PROBLEM DETAILS — Below are the records; copy each line in them that holds the word "Grid".
Start of PROVIDED ENTRIES
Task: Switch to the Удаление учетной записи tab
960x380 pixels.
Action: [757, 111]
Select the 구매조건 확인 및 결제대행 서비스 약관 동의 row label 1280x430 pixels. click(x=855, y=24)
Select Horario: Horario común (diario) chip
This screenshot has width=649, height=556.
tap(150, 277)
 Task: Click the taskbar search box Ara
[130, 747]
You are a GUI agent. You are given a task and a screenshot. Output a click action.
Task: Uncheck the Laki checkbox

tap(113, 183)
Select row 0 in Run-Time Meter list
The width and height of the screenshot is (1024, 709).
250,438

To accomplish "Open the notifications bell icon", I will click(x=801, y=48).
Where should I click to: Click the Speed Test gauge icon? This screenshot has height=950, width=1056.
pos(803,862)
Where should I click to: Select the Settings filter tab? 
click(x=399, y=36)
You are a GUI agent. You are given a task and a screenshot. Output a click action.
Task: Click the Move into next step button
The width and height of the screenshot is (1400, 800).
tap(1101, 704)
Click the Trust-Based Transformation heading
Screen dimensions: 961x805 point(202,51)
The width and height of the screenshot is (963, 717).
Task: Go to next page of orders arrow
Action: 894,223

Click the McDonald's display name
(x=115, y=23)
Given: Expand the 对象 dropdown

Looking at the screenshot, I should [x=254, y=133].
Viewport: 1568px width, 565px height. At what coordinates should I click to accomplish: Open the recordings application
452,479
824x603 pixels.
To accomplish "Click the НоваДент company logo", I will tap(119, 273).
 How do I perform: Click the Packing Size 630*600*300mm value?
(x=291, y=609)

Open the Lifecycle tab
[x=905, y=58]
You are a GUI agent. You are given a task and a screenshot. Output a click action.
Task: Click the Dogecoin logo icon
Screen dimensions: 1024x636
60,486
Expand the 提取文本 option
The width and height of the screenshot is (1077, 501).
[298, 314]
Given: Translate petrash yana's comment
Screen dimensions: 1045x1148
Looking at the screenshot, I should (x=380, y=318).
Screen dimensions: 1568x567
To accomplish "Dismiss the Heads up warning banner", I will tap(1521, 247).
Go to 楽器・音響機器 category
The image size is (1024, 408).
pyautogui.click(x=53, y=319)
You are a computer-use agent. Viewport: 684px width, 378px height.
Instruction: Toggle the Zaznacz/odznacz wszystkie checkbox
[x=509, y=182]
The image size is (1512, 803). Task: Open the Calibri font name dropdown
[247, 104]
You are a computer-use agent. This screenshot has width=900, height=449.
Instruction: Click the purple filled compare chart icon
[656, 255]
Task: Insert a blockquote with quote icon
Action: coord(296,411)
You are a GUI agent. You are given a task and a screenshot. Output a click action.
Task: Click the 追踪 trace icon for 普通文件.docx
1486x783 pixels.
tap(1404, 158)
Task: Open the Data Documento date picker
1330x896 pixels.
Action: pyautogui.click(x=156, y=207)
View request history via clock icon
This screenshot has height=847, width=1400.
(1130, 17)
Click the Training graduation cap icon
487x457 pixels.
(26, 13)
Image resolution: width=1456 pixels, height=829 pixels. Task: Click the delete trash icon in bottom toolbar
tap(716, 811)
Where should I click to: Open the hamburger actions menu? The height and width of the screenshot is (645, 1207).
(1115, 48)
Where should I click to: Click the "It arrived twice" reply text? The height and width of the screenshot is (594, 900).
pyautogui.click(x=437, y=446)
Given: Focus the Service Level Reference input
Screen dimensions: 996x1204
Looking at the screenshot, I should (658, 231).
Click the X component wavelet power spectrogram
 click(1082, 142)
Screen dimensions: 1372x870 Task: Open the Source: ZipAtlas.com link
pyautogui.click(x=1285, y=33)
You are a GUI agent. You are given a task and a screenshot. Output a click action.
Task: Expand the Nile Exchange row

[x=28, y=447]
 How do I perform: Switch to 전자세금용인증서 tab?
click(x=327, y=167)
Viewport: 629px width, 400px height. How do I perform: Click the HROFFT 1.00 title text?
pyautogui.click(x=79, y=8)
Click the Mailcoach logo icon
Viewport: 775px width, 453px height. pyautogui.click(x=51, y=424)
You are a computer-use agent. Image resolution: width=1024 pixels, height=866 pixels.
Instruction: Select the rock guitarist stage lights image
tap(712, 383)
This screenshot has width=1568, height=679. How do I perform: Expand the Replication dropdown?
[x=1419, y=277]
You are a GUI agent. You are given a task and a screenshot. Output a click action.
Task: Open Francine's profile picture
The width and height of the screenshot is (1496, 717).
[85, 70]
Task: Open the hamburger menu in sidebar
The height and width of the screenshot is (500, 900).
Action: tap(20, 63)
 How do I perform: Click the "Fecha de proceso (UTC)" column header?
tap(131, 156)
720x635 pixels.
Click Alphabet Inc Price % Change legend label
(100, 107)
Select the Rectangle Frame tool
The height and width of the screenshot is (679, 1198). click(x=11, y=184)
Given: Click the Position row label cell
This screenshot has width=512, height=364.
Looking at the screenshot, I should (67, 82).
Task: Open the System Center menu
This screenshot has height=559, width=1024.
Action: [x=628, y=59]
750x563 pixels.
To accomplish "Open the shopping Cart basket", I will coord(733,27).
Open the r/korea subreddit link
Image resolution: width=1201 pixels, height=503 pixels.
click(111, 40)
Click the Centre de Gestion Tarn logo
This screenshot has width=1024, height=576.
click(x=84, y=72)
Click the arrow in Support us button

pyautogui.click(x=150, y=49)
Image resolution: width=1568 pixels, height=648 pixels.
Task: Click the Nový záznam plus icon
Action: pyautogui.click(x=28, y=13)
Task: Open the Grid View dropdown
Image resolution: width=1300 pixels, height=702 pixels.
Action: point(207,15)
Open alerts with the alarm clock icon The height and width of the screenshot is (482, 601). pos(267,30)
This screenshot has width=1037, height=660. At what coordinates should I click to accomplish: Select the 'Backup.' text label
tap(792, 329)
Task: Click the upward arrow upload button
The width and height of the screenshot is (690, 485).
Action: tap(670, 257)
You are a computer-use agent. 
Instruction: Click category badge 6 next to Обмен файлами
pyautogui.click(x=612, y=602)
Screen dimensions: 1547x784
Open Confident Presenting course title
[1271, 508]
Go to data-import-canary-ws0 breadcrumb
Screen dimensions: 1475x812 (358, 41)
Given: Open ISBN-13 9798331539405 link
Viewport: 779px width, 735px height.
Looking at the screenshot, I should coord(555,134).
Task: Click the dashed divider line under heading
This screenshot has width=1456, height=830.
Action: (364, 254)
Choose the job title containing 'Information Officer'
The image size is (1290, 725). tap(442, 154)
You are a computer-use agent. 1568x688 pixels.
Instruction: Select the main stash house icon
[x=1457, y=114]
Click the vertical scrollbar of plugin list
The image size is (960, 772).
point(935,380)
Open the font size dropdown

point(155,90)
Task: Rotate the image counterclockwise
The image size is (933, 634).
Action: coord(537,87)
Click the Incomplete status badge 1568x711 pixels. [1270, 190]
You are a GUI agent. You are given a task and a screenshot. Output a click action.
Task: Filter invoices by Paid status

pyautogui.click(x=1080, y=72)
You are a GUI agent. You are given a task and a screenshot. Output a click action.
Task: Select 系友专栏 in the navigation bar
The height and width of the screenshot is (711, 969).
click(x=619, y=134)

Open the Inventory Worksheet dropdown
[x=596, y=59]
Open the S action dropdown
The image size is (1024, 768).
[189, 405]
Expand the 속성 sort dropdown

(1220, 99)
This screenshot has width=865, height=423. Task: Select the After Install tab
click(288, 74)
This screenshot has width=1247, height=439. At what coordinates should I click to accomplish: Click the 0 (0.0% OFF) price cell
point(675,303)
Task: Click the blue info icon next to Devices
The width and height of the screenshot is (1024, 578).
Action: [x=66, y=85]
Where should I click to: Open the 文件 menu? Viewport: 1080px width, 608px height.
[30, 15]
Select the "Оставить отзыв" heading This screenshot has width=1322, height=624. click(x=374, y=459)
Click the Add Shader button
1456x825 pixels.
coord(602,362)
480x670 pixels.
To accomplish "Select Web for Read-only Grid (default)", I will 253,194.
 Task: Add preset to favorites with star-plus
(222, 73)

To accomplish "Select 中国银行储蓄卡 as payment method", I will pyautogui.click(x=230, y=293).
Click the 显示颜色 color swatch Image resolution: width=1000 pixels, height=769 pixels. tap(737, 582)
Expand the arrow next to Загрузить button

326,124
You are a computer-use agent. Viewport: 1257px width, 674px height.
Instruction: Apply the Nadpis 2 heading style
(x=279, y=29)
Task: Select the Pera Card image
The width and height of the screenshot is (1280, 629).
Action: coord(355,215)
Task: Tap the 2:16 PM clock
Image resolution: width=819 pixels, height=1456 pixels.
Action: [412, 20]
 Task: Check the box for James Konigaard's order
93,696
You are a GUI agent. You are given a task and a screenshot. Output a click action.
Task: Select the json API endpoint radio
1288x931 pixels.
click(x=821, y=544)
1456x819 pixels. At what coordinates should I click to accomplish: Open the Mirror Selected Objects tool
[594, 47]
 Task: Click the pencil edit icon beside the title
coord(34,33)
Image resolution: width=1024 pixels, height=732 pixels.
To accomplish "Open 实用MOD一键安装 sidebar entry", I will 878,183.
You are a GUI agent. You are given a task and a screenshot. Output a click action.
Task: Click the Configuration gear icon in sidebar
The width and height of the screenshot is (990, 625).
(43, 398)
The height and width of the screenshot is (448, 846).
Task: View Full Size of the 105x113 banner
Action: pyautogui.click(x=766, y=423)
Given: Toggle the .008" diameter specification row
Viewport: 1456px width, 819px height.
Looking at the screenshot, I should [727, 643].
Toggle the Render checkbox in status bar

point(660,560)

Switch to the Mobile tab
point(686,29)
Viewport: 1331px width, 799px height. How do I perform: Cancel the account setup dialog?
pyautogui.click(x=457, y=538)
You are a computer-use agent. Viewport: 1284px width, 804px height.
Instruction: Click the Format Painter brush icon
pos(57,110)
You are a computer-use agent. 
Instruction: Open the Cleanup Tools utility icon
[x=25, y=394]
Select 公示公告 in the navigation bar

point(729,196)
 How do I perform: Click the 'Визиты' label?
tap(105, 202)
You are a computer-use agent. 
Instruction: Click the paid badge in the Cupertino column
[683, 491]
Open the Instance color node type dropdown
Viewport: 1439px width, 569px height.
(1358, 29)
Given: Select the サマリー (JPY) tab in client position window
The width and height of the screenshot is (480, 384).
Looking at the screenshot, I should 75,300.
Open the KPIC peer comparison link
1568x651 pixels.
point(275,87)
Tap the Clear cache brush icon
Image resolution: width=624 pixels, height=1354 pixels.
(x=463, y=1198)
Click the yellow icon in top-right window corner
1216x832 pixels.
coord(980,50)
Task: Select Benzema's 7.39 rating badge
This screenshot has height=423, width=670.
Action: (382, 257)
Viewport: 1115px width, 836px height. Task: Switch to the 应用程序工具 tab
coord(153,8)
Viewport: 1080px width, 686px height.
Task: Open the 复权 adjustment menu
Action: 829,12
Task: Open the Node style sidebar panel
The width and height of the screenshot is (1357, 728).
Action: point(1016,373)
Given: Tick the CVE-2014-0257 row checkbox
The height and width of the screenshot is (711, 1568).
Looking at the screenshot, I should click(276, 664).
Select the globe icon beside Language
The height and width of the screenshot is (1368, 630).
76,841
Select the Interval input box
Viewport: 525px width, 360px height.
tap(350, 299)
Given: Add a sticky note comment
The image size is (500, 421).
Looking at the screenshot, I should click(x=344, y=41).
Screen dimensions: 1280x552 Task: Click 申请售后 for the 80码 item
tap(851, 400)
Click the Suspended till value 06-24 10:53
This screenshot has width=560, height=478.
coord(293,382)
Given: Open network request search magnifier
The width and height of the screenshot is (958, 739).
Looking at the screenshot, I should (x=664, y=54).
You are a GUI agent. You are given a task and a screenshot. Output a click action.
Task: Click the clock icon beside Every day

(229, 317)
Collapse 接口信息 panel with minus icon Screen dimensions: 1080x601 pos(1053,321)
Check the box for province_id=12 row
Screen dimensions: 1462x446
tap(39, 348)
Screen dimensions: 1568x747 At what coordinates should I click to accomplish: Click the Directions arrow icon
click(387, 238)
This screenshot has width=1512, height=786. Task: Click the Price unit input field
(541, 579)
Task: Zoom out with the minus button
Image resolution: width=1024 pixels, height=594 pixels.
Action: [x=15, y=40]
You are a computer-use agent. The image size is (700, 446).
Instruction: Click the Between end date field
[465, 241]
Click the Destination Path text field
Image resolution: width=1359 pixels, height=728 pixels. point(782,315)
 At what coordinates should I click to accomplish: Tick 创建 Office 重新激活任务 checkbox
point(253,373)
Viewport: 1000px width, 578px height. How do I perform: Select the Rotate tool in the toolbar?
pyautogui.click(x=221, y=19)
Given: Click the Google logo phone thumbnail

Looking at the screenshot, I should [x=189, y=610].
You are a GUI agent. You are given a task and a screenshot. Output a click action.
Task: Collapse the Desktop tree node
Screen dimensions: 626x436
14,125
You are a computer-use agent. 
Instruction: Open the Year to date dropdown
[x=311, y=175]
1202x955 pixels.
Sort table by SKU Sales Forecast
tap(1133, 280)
End of PROVIDED ENTRIES
ANSWER FOR THE TASK —
Task: Open the Grid View dropdown
To accomplish "Select Web for Read-only Grid (default)", I will 253,194.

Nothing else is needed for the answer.